With future observations of sungracers by the Parker Solar Probe, it is this destruction mechanism that scientists hope to learn more about – a prospect that seems more probable after these first pictures.

In Parker Solar Probe’s data, the comet appeared brighter than in SOHO’s, indicating that Parker Solar Probe’s WISPR instrument is especially sensitive to comets and could provide new information about sungrazers crossing the field of view of the probe. The near solar orbit of the Parker Solar Probe also takes the spacecraft closer than other observatories to these Sungrazer comets – about 40 million miles away, less than half the distance from which SOHO sees Sungrazer.

These pictures from September 13-15, 2020, as seen by the ESA (European Space Agency) and NASA’s Solar and Heliospheric Observatory, show comet SOHO-4063 as it approaches the Earth.

Comet SOHO-4063 was later found in NASA’s Parker Solar Probe data.
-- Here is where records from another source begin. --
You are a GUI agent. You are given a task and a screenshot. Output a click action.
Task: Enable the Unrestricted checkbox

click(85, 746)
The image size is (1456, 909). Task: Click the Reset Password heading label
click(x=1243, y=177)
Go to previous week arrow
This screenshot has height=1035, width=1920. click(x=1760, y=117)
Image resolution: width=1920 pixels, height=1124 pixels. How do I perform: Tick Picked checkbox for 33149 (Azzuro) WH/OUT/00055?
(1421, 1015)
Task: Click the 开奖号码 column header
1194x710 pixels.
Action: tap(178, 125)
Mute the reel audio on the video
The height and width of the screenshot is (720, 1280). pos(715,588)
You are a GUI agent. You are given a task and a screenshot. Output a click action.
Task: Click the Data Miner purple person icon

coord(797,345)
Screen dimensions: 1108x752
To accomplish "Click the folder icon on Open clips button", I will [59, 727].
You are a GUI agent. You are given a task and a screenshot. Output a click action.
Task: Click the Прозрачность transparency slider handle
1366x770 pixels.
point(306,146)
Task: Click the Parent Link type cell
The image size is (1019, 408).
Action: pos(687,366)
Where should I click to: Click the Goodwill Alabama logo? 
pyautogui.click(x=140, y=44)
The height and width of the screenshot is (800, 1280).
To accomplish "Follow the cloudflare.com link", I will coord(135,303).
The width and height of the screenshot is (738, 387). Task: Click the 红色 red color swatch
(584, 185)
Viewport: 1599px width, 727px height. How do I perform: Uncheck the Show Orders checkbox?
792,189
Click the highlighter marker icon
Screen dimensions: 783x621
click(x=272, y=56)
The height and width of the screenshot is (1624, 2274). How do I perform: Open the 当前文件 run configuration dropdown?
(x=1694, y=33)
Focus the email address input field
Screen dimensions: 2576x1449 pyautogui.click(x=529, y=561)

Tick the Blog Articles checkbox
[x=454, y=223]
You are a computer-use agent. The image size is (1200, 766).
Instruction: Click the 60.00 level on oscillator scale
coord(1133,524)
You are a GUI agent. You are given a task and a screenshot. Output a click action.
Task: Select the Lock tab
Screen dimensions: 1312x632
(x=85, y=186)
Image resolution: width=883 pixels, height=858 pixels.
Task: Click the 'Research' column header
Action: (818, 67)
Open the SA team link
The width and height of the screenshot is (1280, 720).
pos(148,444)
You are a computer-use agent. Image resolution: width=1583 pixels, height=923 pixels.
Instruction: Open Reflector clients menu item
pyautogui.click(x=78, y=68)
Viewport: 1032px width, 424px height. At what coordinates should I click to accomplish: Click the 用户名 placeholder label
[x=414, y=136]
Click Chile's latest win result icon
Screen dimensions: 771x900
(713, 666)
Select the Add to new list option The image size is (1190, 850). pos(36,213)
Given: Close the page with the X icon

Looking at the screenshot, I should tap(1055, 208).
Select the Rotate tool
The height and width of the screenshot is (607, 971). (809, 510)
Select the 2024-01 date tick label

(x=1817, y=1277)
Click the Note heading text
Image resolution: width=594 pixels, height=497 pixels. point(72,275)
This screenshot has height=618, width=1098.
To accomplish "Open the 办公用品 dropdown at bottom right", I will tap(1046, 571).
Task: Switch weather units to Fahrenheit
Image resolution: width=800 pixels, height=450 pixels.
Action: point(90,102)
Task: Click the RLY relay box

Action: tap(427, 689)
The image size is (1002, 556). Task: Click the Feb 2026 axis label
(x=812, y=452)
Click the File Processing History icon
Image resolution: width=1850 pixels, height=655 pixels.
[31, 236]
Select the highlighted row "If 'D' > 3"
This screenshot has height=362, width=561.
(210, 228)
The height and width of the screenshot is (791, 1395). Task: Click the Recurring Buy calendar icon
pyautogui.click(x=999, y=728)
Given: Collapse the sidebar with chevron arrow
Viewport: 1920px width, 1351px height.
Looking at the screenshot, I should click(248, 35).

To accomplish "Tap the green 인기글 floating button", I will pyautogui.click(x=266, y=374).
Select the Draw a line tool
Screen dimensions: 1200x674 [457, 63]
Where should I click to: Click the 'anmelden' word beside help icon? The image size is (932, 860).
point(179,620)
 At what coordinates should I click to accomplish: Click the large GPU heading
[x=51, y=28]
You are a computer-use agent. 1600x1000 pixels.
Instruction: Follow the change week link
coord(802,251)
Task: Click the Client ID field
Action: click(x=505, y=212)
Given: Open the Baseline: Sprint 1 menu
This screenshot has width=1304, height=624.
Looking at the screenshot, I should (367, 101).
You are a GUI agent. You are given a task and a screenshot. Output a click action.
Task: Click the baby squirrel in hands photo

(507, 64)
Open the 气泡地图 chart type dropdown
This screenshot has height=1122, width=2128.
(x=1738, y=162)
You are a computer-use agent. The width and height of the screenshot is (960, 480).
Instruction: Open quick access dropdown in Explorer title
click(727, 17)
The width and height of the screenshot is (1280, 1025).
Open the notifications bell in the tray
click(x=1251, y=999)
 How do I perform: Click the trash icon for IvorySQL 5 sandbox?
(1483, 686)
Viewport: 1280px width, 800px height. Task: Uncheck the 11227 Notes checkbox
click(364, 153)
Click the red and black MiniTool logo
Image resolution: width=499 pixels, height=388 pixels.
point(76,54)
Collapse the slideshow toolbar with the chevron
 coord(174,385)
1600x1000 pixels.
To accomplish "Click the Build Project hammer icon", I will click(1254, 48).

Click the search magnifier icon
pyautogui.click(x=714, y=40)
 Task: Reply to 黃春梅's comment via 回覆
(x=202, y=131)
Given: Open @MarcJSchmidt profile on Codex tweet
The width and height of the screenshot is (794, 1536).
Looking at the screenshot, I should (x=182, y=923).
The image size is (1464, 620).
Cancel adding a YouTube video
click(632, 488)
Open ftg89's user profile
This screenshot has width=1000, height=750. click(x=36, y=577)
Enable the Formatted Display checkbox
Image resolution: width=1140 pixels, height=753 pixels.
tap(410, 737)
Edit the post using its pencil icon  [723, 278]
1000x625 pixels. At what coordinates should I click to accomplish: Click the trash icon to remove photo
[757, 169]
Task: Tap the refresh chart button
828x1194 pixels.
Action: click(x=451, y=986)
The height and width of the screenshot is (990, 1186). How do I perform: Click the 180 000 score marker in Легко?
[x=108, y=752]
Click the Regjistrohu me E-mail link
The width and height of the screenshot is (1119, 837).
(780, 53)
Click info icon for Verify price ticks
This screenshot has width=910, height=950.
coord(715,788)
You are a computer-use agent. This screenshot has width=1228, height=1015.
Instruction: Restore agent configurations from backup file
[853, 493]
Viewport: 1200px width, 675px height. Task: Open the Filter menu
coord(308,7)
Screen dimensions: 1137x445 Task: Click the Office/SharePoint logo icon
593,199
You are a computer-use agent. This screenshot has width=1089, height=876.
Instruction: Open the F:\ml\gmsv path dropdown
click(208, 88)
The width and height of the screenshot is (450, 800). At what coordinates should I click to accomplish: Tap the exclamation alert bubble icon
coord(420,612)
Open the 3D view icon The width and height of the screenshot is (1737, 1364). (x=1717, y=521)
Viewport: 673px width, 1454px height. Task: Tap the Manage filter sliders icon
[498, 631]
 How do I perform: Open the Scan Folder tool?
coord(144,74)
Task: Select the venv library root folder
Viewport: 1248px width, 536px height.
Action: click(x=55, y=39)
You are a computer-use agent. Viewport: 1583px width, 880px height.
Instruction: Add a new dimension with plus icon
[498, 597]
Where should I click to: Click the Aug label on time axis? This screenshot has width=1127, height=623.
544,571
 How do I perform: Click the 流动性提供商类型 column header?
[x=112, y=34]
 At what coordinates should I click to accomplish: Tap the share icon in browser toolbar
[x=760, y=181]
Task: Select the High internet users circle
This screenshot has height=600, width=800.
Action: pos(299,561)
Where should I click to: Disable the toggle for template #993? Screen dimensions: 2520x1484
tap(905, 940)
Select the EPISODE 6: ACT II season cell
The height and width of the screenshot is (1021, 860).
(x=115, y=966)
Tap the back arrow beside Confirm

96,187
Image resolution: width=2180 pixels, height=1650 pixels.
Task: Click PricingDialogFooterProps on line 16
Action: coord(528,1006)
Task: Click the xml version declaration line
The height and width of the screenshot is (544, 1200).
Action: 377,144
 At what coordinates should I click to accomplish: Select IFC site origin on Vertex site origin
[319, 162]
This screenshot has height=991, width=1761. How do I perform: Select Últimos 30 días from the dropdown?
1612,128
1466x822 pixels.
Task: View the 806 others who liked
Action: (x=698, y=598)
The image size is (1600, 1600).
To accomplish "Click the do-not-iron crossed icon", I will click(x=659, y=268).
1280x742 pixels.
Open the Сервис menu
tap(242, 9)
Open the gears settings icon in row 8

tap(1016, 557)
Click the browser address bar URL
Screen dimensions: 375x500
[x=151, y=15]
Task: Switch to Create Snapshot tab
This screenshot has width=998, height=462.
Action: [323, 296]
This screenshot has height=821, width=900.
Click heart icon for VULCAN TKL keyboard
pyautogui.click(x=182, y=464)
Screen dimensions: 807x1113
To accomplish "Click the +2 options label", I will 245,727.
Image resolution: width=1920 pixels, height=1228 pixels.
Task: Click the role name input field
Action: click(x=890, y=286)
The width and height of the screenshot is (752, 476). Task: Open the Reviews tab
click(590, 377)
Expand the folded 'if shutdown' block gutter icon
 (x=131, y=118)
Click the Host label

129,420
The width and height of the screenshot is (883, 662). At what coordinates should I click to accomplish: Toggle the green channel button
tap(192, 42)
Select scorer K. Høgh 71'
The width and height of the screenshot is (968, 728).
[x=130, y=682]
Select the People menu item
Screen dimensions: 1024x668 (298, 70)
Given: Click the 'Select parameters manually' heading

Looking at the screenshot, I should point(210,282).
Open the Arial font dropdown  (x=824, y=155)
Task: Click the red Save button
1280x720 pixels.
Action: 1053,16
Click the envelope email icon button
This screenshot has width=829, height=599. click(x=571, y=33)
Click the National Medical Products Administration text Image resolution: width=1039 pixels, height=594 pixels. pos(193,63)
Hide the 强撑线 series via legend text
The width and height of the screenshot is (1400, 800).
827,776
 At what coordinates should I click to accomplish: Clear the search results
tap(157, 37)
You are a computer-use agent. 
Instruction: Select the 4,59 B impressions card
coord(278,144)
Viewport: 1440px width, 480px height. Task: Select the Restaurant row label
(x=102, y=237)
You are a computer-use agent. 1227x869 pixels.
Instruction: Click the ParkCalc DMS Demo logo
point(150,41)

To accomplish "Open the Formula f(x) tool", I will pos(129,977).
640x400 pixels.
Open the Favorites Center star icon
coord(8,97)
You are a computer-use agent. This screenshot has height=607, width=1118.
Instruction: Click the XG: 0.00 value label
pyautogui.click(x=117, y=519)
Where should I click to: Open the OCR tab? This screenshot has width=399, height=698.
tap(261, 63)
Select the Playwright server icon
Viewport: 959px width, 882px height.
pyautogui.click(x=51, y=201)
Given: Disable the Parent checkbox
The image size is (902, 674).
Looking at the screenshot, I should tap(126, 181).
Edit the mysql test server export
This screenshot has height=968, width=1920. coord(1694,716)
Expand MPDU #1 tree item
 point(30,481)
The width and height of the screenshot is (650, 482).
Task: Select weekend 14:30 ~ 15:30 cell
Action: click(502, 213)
Credit: Brendan Gallagher/Naval Science Lab/ESA/NASA/SOHO.
Comet SOHO-4063 was originally discovered by citizen scientist Worachate Boonplod with the Sungrazer project on Sept. 13, 2020, and the comet appeared later in data from Parker Solar Probe. At particular points in its orbit, Parker Solar Probe sends its science data back to Earth in batches, ensuring that scientists do not check for the comet in the data from Parker Solar Probe until weeks after its detection in the SOHO data.

Even with such weeks-or months-long delays, the proximity of the Parker Solar Probe to sungrazers and the high sensitivity of the WISPR instrument to comets means that new sungrazer comets can be discovered by the Parker Solar Probe that avoid even SOHO.